Ce qu'il faut retenir
- Réquisitoire des avocates générales contre quatre hommes jugés en appel pour l'assassinat de Samuel Paty
- Verdict reporté à lundi après cinq semaines d'audience houleuse
- Crime perpétré par Abdoullakh Anzorov le 16 octobre 2020 à Conflans-Sainte-Honorine
Réquisitoire et accusations
Deux des accusés, Brahim Chnina et Abdelhahim Sefrioui, sont jugés pour avoir orchestré une campagne de haine en ligne contre le professeur. En première instance, ils avaient été condamnés respectivement à 13 et 15 ans de réclusion criminelle pour association de malfaiteurs terroriste. Deux autres prévenus, Naïm Boudaoud et Azim Epsirkhanov, répondent de complicité d'assassinat, bien qu'ils affirment ne pas avoir eu connaissance des intentions criminelles d'Anzorov.
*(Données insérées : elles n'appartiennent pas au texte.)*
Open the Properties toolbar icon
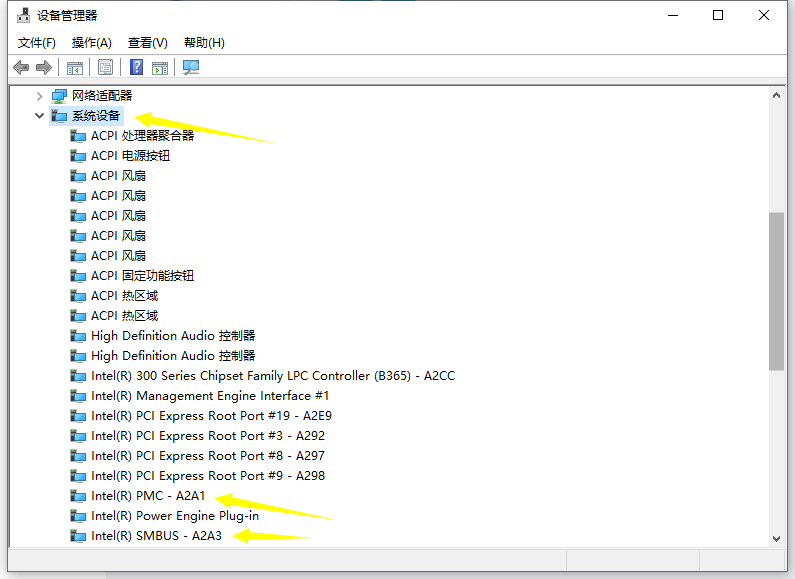 [105, 67]
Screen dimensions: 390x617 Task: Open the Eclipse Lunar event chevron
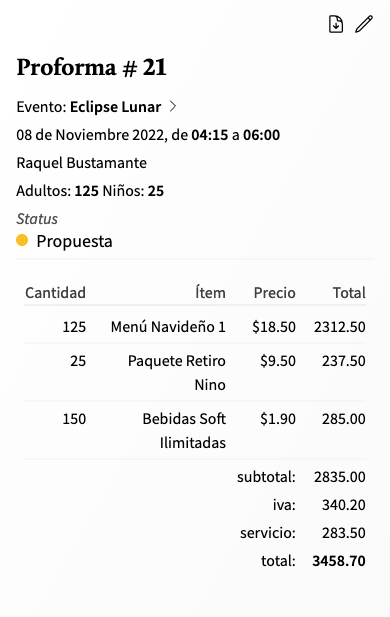point(173,106)
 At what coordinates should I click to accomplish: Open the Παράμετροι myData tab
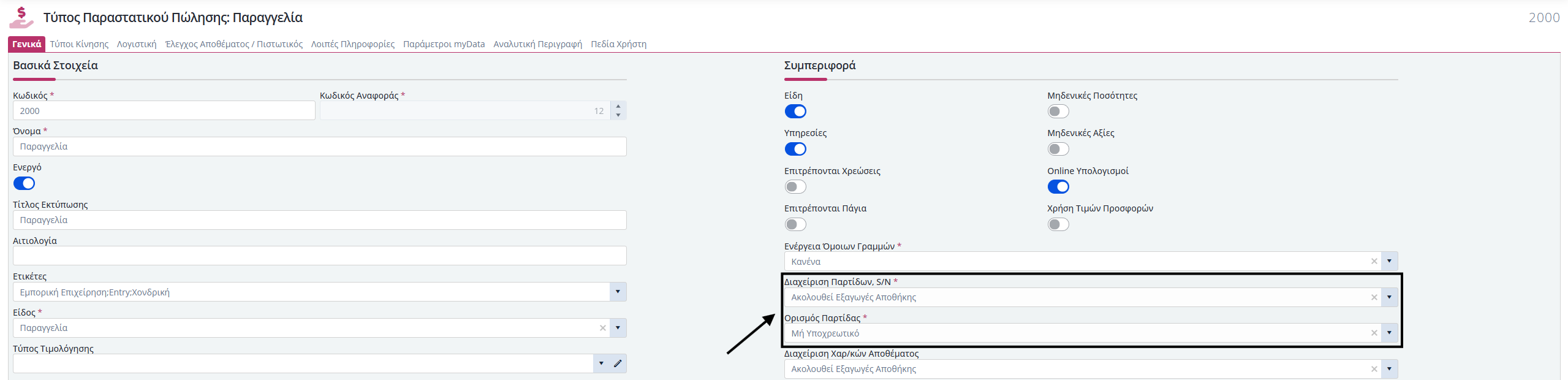coord(444,44)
Contestation et témoignages
Les accusés ont nié que la campagne de haine soit liée aux caricatures de Mahomet, malgré les menaces d'Al-Qaïda et les attaques terroristes récentes en France. Les avocats de la défense affirment que leurs clients n'avaient pas anticipé le crime. Les débats ont été marqués par des controverses, notamment autour des témoignages et des prises de position du ministre de l'Intérieur.